En devenant élève de Julian Morrow, Richard comprend rapidement qu'il va désormais évoluer dans une sphère en marge du campus universitaire : les élèves du professeur ne se mélangent pas aux autres; excentriques, solitaires, ils entretiennent le mystère et semblent se suffire à eux mêmes. Pourtant, Richard ne se sent pas vraiment intégré à la classe : bien qu'il passe avec eux la majeur partie de ses journées, qu'il participe aux fêtes et aux week-ends qu'ils organisent dans la maison de campagne de Francis, Richard pressent qu'on lui cache le plus important.
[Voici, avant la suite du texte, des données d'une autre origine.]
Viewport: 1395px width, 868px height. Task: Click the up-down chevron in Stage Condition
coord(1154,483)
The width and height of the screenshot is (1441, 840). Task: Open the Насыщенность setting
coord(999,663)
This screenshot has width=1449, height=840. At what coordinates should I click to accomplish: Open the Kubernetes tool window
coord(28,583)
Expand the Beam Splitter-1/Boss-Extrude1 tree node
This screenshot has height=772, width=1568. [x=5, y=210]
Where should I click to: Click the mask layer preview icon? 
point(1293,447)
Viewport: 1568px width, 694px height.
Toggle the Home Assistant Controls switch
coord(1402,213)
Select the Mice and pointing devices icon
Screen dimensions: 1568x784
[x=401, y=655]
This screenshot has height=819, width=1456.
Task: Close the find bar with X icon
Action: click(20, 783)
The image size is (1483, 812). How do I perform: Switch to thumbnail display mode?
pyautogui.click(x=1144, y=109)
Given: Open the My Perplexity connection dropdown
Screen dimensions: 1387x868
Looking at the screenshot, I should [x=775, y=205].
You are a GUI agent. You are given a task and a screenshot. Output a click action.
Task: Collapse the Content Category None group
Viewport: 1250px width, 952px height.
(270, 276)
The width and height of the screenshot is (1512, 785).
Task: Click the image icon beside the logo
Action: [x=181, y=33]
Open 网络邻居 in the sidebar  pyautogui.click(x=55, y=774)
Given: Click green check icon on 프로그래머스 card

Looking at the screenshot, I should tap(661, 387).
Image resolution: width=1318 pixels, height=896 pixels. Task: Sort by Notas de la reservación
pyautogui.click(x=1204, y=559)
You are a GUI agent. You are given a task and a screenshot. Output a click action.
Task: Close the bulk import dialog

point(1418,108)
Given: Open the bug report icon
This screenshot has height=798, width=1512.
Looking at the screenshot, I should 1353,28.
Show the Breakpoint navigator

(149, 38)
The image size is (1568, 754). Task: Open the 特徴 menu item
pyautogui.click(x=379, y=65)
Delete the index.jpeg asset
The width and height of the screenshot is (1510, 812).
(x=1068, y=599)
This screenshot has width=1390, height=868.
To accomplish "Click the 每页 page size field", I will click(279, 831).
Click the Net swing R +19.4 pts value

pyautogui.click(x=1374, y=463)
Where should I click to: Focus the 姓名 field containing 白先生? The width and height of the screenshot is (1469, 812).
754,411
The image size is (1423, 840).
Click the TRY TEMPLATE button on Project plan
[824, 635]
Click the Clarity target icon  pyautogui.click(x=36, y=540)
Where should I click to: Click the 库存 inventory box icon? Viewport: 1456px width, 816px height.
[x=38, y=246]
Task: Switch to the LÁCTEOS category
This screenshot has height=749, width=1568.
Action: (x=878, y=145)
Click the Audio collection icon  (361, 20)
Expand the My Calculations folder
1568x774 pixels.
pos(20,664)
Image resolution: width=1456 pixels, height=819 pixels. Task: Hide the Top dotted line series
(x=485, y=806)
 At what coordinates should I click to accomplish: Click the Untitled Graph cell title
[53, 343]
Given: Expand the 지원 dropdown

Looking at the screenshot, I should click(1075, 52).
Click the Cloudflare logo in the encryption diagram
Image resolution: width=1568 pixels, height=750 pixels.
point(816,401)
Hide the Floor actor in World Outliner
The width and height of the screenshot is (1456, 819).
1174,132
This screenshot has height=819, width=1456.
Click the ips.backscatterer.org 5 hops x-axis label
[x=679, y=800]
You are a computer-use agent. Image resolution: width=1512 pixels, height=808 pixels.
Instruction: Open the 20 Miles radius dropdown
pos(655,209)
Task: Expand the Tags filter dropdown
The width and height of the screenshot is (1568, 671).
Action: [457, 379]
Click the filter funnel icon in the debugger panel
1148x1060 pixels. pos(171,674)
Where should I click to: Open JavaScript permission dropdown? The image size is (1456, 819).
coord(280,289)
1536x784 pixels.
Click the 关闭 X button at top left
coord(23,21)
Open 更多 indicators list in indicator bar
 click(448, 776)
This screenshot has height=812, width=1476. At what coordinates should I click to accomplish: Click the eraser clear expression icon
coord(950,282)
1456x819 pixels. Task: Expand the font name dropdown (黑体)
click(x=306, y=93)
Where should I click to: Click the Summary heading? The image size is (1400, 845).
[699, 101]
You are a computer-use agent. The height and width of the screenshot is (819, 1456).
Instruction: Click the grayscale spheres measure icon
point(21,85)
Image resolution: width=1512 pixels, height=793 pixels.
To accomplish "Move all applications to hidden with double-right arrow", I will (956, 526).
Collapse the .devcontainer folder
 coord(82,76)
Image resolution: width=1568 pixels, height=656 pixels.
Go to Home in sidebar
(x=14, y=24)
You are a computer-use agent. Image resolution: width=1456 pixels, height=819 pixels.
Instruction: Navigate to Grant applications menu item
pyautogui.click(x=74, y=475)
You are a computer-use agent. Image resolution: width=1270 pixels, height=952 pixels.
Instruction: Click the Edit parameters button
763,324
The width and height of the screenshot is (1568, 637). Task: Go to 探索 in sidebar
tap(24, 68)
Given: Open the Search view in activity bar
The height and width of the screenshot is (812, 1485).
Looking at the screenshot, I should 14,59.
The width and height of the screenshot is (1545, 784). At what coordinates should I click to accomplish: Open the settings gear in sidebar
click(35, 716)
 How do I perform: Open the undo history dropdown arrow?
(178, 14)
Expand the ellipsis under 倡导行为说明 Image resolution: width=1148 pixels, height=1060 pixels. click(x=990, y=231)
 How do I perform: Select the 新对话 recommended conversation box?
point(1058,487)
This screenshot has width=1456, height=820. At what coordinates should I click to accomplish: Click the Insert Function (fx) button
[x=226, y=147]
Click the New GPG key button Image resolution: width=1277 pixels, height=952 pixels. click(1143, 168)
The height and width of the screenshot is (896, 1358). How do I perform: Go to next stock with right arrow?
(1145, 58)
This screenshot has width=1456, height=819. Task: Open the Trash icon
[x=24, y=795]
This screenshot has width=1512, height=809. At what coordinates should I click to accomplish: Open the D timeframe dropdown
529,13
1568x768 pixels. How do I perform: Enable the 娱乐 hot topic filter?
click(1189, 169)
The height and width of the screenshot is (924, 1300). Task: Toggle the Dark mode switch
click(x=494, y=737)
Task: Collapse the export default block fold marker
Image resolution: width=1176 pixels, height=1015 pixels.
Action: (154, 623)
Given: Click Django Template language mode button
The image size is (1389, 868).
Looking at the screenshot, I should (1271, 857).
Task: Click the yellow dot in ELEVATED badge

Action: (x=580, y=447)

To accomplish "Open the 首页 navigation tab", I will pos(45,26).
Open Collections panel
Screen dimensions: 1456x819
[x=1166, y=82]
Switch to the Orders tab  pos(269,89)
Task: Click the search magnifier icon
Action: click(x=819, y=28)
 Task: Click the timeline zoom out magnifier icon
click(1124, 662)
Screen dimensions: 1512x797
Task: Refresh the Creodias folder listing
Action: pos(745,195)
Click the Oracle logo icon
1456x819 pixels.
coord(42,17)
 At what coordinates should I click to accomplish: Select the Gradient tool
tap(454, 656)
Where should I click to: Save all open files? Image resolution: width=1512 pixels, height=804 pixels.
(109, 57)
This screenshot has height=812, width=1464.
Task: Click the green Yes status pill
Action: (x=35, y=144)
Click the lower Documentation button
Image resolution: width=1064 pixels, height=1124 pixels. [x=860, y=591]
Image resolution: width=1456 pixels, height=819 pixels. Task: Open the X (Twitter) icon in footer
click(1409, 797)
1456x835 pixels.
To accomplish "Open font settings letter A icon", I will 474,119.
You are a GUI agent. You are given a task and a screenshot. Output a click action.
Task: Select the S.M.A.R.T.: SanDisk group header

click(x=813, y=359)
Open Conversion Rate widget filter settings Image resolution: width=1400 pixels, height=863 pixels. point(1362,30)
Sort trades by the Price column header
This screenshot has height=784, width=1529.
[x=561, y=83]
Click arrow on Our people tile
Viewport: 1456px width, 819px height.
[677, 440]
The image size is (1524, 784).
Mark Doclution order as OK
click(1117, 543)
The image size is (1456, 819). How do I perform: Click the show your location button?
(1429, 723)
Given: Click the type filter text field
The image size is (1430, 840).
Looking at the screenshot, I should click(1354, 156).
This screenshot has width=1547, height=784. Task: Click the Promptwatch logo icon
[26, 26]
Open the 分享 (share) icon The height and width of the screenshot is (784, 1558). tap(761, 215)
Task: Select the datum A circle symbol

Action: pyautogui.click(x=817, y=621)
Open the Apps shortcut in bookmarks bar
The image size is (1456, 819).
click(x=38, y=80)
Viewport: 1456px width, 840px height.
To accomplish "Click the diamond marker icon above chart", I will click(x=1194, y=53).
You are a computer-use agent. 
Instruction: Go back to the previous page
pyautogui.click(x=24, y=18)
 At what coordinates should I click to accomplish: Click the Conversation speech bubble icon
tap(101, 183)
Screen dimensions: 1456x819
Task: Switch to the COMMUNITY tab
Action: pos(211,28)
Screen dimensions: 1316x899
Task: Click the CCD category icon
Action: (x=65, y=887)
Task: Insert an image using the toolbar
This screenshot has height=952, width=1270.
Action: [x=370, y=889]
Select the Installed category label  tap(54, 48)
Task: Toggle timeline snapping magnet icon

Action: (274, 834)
Jusqu'au jour où....

Avec un tel titre, on aurait pu s'attendre à un récit riche en actions et rebondissements; un thriller se déroulant sur un campus universitaire, comme il en existe déjà tant. Or, Donna Tartt délaisse le spectaculaire pour nous offrir un roman psychologique passionnant et époustouflant. Autant le dire tout de suite, l'intrigue de ces 700 pages pourrait tenir sur un post-it, et pourtant j'ai rarement été aussi captivée par une histoire. J'ai avalé les 300 premières pages d'une traite sans m'en rendre compte (ce qui est déjà un exploit quand on sait combien certains romans de 120 pages nous paraissent désespérément longs), et je n'avais qu'une envie : continuer de découvrir un peu plus les personnages qui sont au centre de ce récit. Car c'est là que Donna Tartt révèle tout son talent : avec une écriture très élégante, elle détaille toutes les étapes psychologiques d'une initiation pleine de danger.
Ses héros sont entre l'adolescence et l'âge adulte, une période charnière où les décisions qu'ils prendront auront des conséquences irréversibles sur leur avenir. Leurs contours sont encore un peu flous, leur personnalité encore changeante mais on sent déjà chez certains une attraction malsaine pour le pouvoir et la manipulation. Au milieu de ce groupe d'amis, Richard qui fantasme sa vie et celles de ceux qui l'entourent, semble particulièrement fragile. N'est-il pas finalement qu'un jouet de plus entre les mains d'enfants gâtés ?

En dehors de l'épisode dans le Connecticut (qui ma paru un peu longuet et inutile) j'ai savouré chacune des pages de ce roman initiatique. Tous les protagonistes ont su me toucher et m'émouvoir, même Henry, sans doute le plus trouble d'entre eux. Contrairement à Françoise Giroud qui les trouvent "terrifiants d'égoïsme et de férocité" j'ai surtout vu des jeunes gens perdus, qui tentent de combler le vide de leur existence par des expériences excitantes et dangereuses. Ils sont à l'âge où l'on croit que tout est possible, où l'on se croit éternel et où on mélange fiction et réalité. Malheureusement pour eux, ils ne sont pas dans un film et ils réalisent trop tard les conséquences de leurs actes. Entre amour, haine et jalousie, Donna Tartt tisse une toile ensorcelante et on sort de cette lecture peu sonné, tout étonné encore d'avoir lu si vite ces 700 pages, mais irrémédiablement marqué par l'ambiance inquiétante et fascinante dans laquelle baigne cette histoire.

Laurence

Du même auteur : Le chardonneret.

Extrait :

Après le cours, j'ai descendu l'escalier dans un rêve. La tête me tournait, mais j'avais une conscience aiguë, douloureuse, d'être jeune et en vie par une journée magnifique ; le ciel était d'un bleu profond, intense, le vent éparpillait les feuilles jaunes et rouges dans un tourbillon de confettis.
La beauté c'est la terreur. Ce que nous appelons beau nous fait frémir.
Ce soir-là, j'ai écrit dans mon journal : «  Maintenant les arbres sont schizophrènes et commencent à perdre contrôle, enragés par le choc de leurs couleurs nouvelles et ardentes. Quelqu'un - est-ce Van Gogh ? - a dit que l'orange est la couleur de la folie. La beauté, c'est la terreur. Nous voulons qu'elle nous dévore, et nous cacher dans ce feu qui nous purifie.»